Schools chief Janice Jackson has said that Chicago will follow the advice of health officials but that she hopes that schools will “open on time and at full capacity.”

Preschool plans disrupted

The 44 new classrooms will go to 27 schools, including seven that are getting full-day preschool classrooms for the first time: Hampton Fine & Performing Arts School in Ashburn, Lyon Elementary in Belmont Cragin, Skinner West in the West Loop, South Loop Elementary, Sawyer Elementary in Gage Park, Suder Montessori on the Near West Side, and Wildwood Elementary in Edgebrook.  

The list of schools, which spans the city and includes wealthy areas near downtown and on the far Northwest Side, suggests the school district did not employ the same neighborhood-by-neighborhood expansion strategy as in the past. The list also includes two magnet schools. 
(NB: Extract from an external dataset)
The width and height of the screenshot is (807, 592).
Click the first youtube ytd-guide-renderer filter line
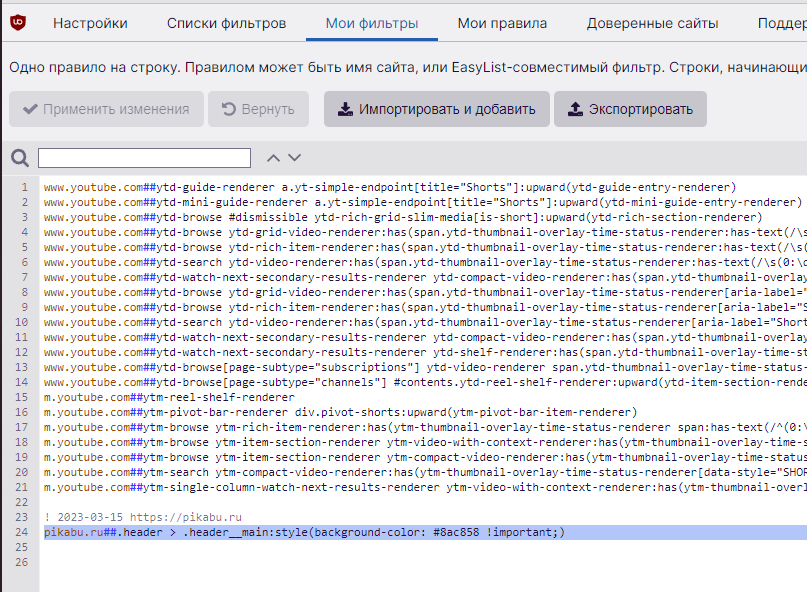tap(389, 187)
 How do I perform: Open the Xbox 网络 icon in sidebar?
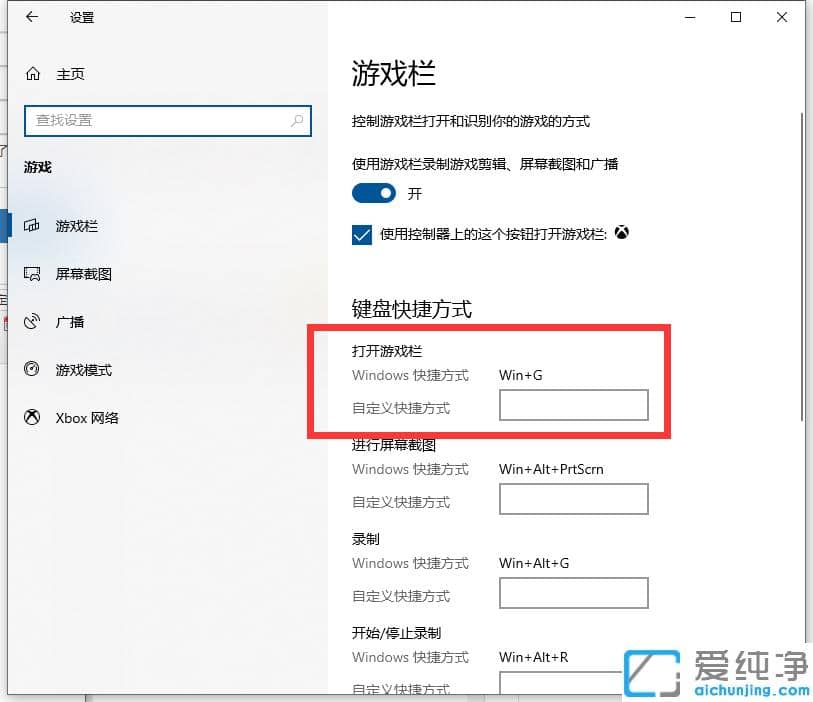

Families at Hampton have long clamored for a pre-kindergarten classroom, Principal Zaneta Abdul-Ahad said. About half of the school’s population is black and the other half is Latino, with a sizable contingent of English learners and several classrooms for students with autism and other special needs. More than 90% of Hampton’s 480 students qualify for subsidized meals, a measure of poverty. 

“We’ve been hearing from families about pre-K for years,” Abdul-Ahad said. 

The school offered a half-day early childhood program. But amid lackluster participation, Abdul-Ahad made the tough decision in 2013 to close it as she juggled competing needs, such as addressing large class sizes in some grades. Today, she calls that decision “a rookie mistake.” 

More recently, as awareness grew of the importance of early learning, parents pushed for launching a full-day program. Starting in fall, Hampton will have two full-day classes.

To make up for its scaled-back plans next school year, Bolton, the spokeswoman for Chicago Public Schools, said that the district will double up on its expansion in the fall of 2021 and that the more than 50 classrooms delayed this year will open then. 

In all, the city projects it needs 370 more classrooms, she said. It’s not certain which neighborhoods will get those added preschool seats.

Where to put those classrooms and how many each neighborhood needs has been an ongoing question in Chicago’s early education community. In the city, preschool services are split between the public school district and a city department that oversees programs for families and handles the bulk of the grantmaking for community providers and nonprofits. 

The split roles have complicated the universal pre-K rollout.

The district recently announced it has hired a new early education chief, Bryan Stokes, formerly of Illinois Action for Children and the governor’s office, to replace the former chief, Michael Abello, who departed at the end of 2019. Stokes is supposed to start this month.

Mila Koumpilova contributed reporting.